Did you know that girls raised in abusive situations will often marry an abuser when they grow up, and boys will often become abusers, because since that's what they see growing up, that's all they know.

2007-09-28 21:13:35 · answer #1 · answered by Wintergirl 5 · 1 1

He is hitting you, this is domestic violence. Don't put up with that. He is endangering you and your children with his volatile anger. I would separate from him, and tell him you aren't coming back until he gets help for his anger problem. You should go to marriage counseling by your self.


The reason he blows up is because he does not deal with his feelings. He packs them, then when they get over full he explodes. He needs to learn how to deal with his feelings and not put them on the back burner till they boil over. Until he realizes he has a problem he is not going to look for help. You can get him to that point faster, if you leave and don't come back til he gets help.

Domestic violence can be physical abuse or mental abuse or both. Domestic violence if not treated can become fatal real quick. Don't take this situation lightly and don't blame your self for it. He is the one with the problem, your problem can be putting up with it. Don't put up with it. You and your children are far more valuable than that. He is being a very bad example for your children too. You can stop this. If you have no where to go, find a battered women's shelter. You are a battered woman, he hit your head to the car window and scared you and your children, this is abuse.

2007-09-29 14:05:32 · answer #2 · answered by Sweet Suzy 777! 7 · 0 1

plz, let your sweetheart husband read what you just posted here. You can pretend its a mistake and keep it open on the computer while he's around so he can come across it.

I'm sure something will struck him. He'll understand how deep his crazy behavior is hurting you. Always keep calm like you have.

good luck!

2007-09-29 04:48:26 · answer #3 · answered by Anonymous · 0 1

Please get some help for yourself, a battered women's group or counselor. There is no excuse for hurting you. Your last sentence indicates he blames you. It's not your fault, and you can't make him change, if he doesn't want to.

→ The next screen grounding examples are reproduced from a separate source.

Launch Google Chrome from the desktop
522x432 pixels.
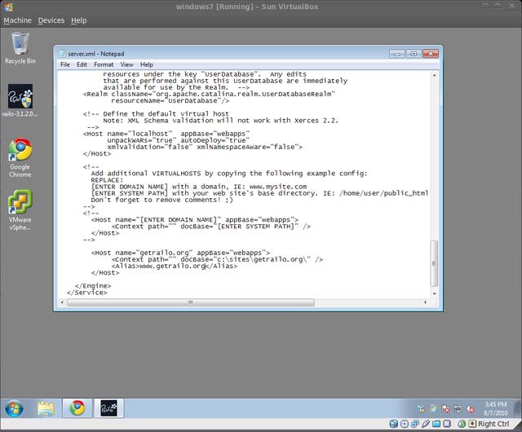tap(20, 152)
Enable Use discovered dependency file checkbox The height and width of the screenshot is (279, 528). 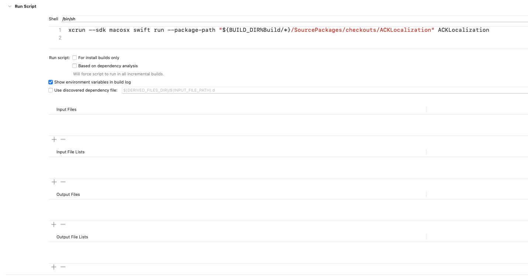point(51,90)
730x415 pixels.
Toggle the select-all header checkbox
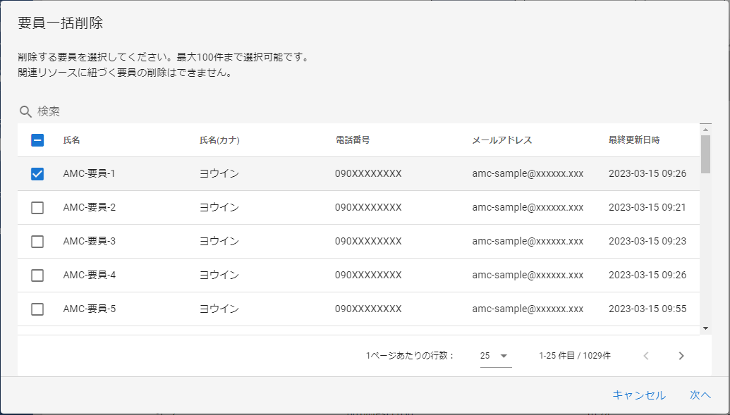(37, 140)
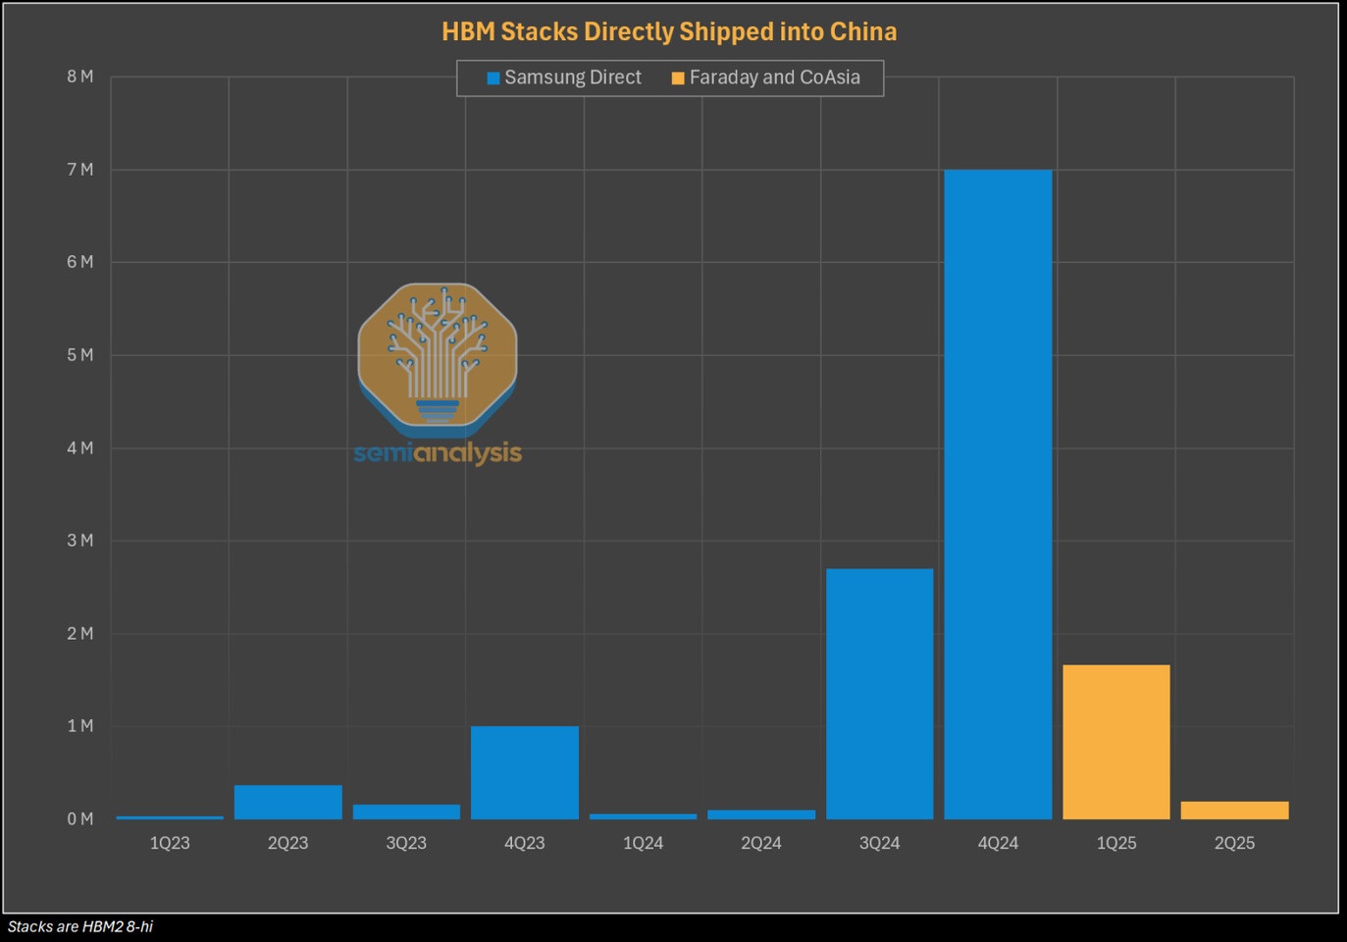
Task: Click the small orange 2Q25 bar
Action: 1234,811
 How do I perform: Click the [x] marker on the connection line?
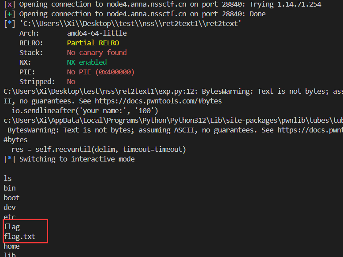coord(9,4)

Your spouse may be depressed, bi-polar or something. He needs to help himself. You can be supportive, but he still needs to deal with whatever the issue is.

2007-09-29 03:58:38 · answer #4 · answered by Winder B 1 · 2 1

Does he tell you how to drive? That was the trigger. He has aggression issues. Probably some kind of stress related thing.

2007-09-29 03:56:20 · answer #5 · answered by Anonymous · 0 1

Get outside help! What if one day he "goes crazy" and bashes your kids heads on something?